B. Torso - Measure your torso from the center front of your shoulder, over the fullest part of your bust, under your crotch and back up to the starting point.
C. Bust - Measure around the fullest part of the bust and across your back. Keep your arms down and the tape level.
D. Rib Cage - Measure under your bust and around your midriff.
E. Waist - Measure around the narrowest part of your waist (less narrow on me these days, sigh).
F. Hips - Measure around the fullest part of your hips.
G. Inseam - Measure the inside of your leg from the crotch to the desired length. I tend to go a bit longer and hem if necessary. Also remember that lengths vary with skirts and dresses.

Using the Measurements


Depending on the type of clothing you're looking to purchase, you would then note the area of measurement that is relevant:

Clothing Item Area of Measurement
Blouse, Sweater Bust (C)
Pants, Skirt Waist (E) and Hips (F)
Dress, Coat Bust (C) and Hips (F)
Jumpsuit, One-piece Swimsuit Torso (B) and Bust (C)
Panties Hips (F)
Girdle Waist (E)

Couple that with your general size:
Height General Size
5'3" and under Petite
5'3" to 5'7" Regular
5'7" and above Tall

Now, let's take all that measuring info a plot your actual size that you're going to find on the tags. Bear in mind, as I mentioned earlier, the sizes here are best aimed at chain department stores that are likely to need standardized clothing sizes for the purpose of online and catalog shopping. Smaller stores or brand-based chains are much more likely to go in for vanity sizing, though if they have an online presence, and who doesn't, then they may have the size guide you can use these measurements with.

Body Area Average Figure Full Figure
Bust 32" 33" 34" 35" 36½" 38" 40" 42" 43" 45" 47" 49" 51" 53"
Waist 25½" 26" 27" 28" 29½" 31" 33" 35" 37½" 39" 41½" 44" 46½" 48½"
Hips 35" 35½" 36½" 37½" 39" 40½" 42½" 44½" 45" 47" 49" 51" 53" 55"
Your General Size
Petite 4p 6p 8p 10p 12p 14p 16p 18p 18wp 20wp 22wp 24wp 26wp 28wp
Average 4 6 8 10 12 14 16 18 18w 20w 22w 24w 26w 28w
Tall - - 8t 10t 12t 14t 16t 18t 18wt 20wt 22wt 24wt 26wt 28wt
Range 4 8 (6-8) 12 (10-12) 16 (14-16) 18 20w (18-20) 22w (22-24) 26w (26-28)
Size XS S M L XL 1X 2X 3X

Reading the chart is a little tricky, but determine the clothing, find the measurement on the chart and match it up (err to higher number) and then follow the line down to your general sizing row.
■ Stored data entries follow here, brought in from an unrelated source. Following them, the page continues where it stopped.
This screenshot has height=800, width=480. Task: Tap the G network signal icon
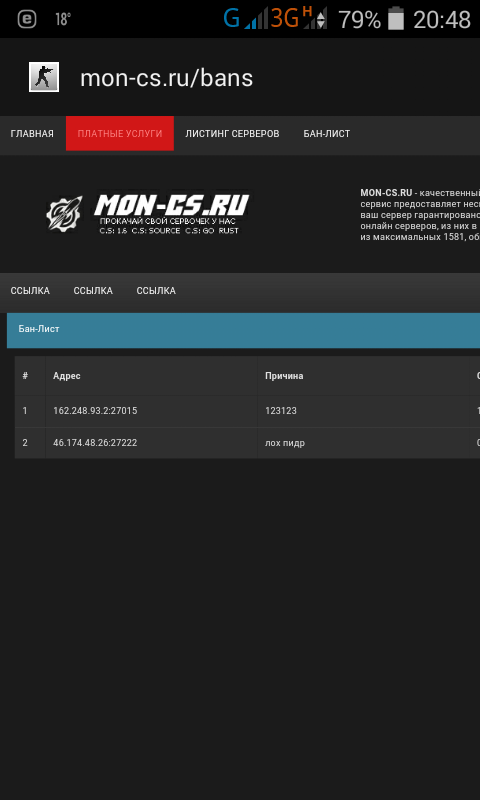pos(245,19)
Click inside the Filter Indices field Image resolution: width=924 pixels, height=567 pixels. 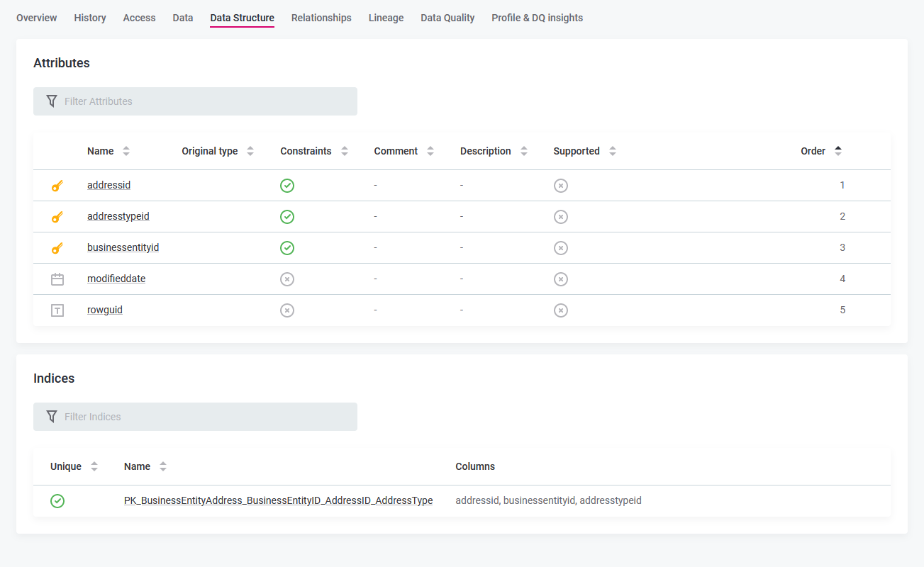pos(195,417)
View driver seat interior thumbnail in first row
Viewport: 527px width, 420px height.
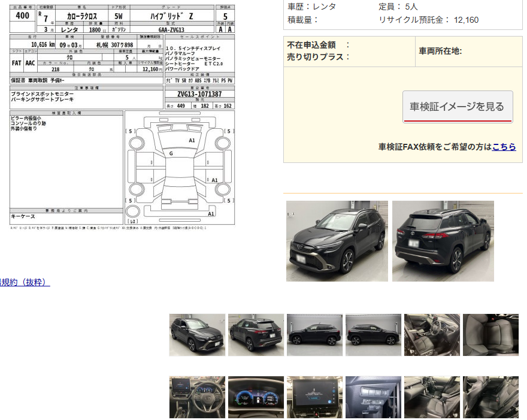coord(432,335)
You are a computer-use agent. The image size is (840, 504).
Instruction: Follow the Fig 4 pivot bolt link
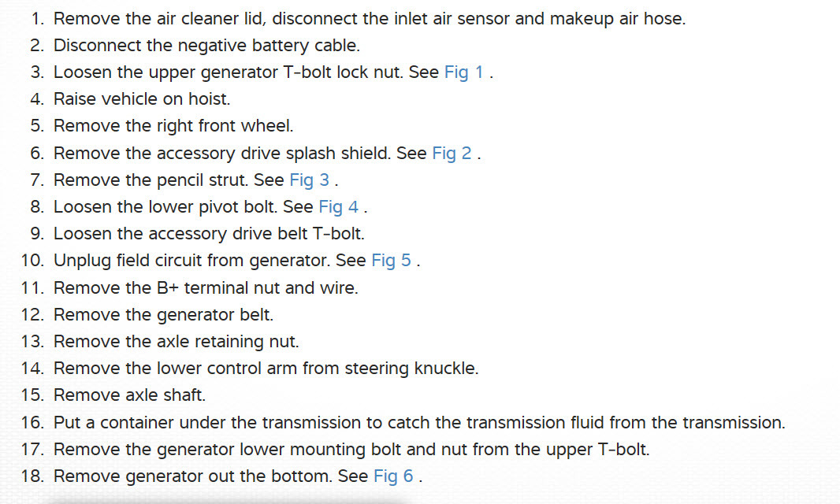point(338,206)
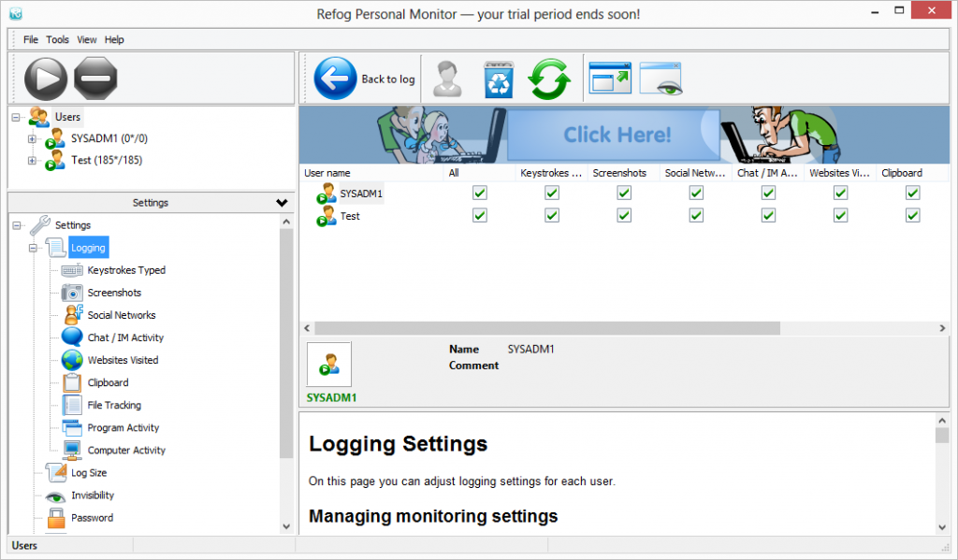Click the green refresh arrows icon
958x560 pixels.
click(549, 79)
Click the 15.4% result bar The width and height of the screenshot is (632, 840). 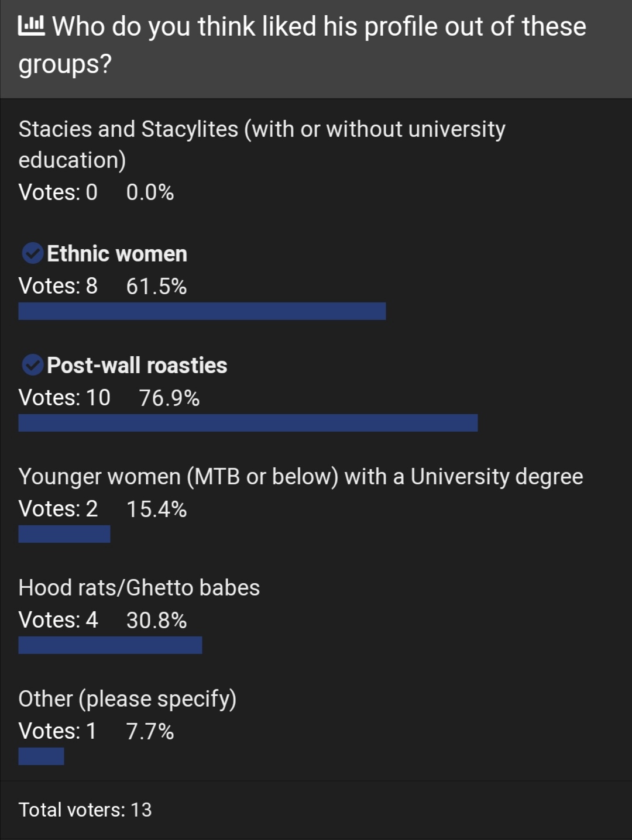pyautogui.click(x=64, y=534)
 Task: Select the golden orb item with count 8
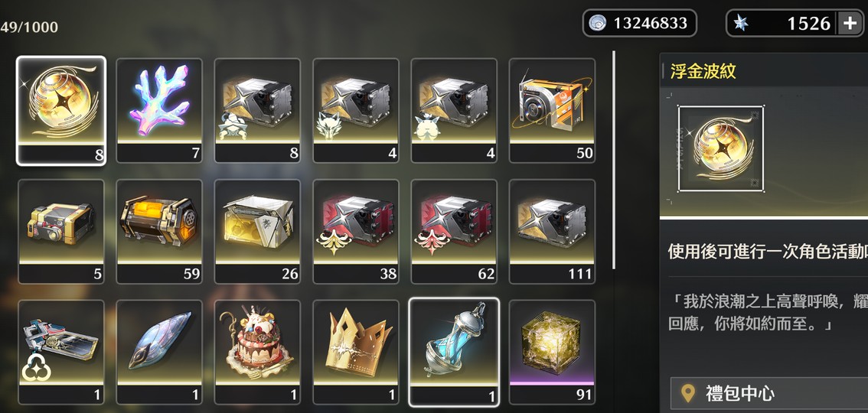click(x=61, y=111)
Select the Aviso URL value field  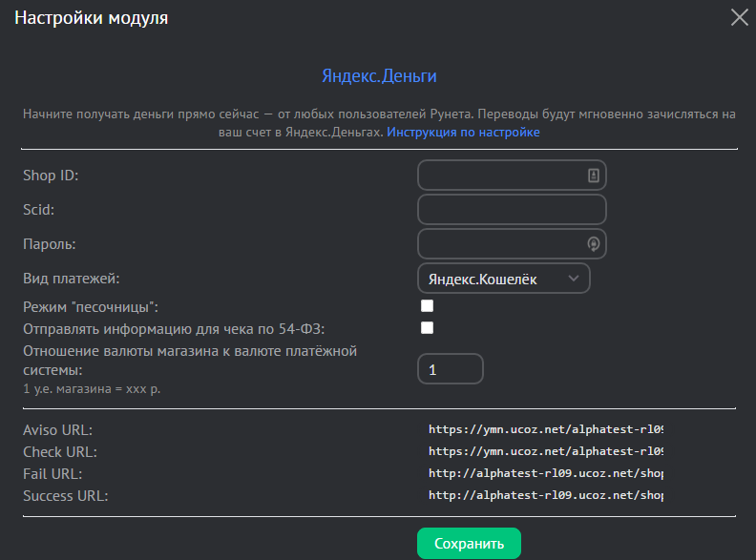click(545, 430)
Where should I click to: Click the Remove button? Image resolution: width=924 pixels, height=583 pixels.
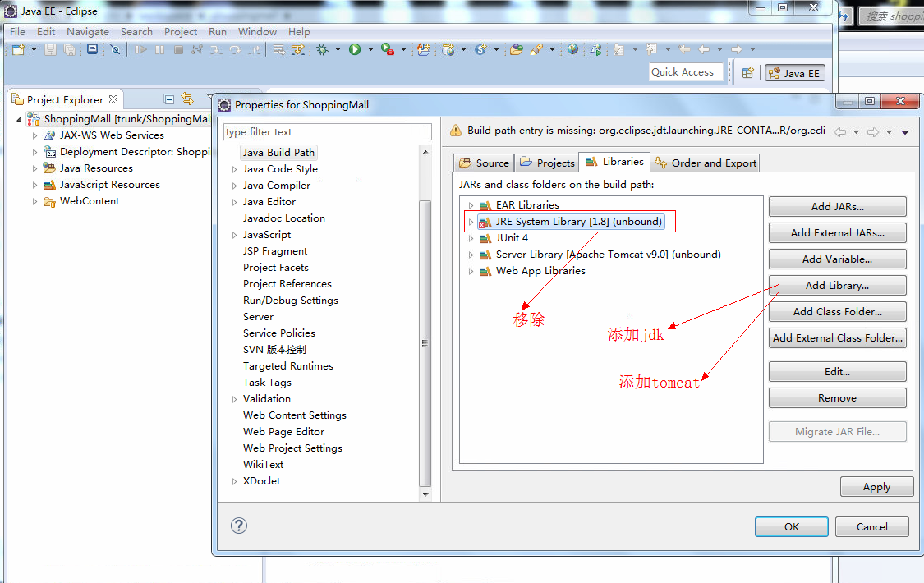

If the numbers line up to two different sizes, pick the larger one. So, for example, if you have a 34" bust and you're buying a blouse and your height is in the average range then you should buy a size 8 or S. If you're buying a skirt and you have 39" hips and 31" waist, you should buy a size 14 or L.

Demystifying the Bra


You already, by now, have the measurements you need to determine your bra size: the bust (C) and the rib cage (D).

First, determine the basic bra size by adding 5" to your rib cage measurement (if less than 35") and that is your base bra size. So, for example, if you have a 29" rib cage, your bra size is 34. If you have an odd number, round to the nearest even (go up). If your rib cage is 35" or greater, only add 3" to get the size number.

Now, compare that size number to your bust size (C):

Difference Cup Size
Same A
1" B
2" C
3" D
4" DD
5" DDD
6" F
7" FF
8" G
9" GG

For comparison, my rib cage is 31" and my bust is 37" and so I'm a 36B.

To Make the Shoe Fit

Shoe sizes can also be a real pain (and the wrong size can be even more painful). As a general rule of thumb for North American sizes, take your male shoe size and add 2. Ideally, also consider going to a wide size if possible. You can then use any online conversion (new window to Wikipedia) tool to map your resultant size to European, British, and other location sizes. If possible, try to measure your foot in a store using a proper measuring device. I did that, much more comfy on the shoe front ever since...

Once you know your size the real challenge is finding them. Most of us will be above the standard size 10 carried in most stores, but this is changing. Larger chain stores will have a decent selection of large sizes now and then there's always the online option. Online retailers often make other sizes available since they know that there are t-girls shopping as well as women.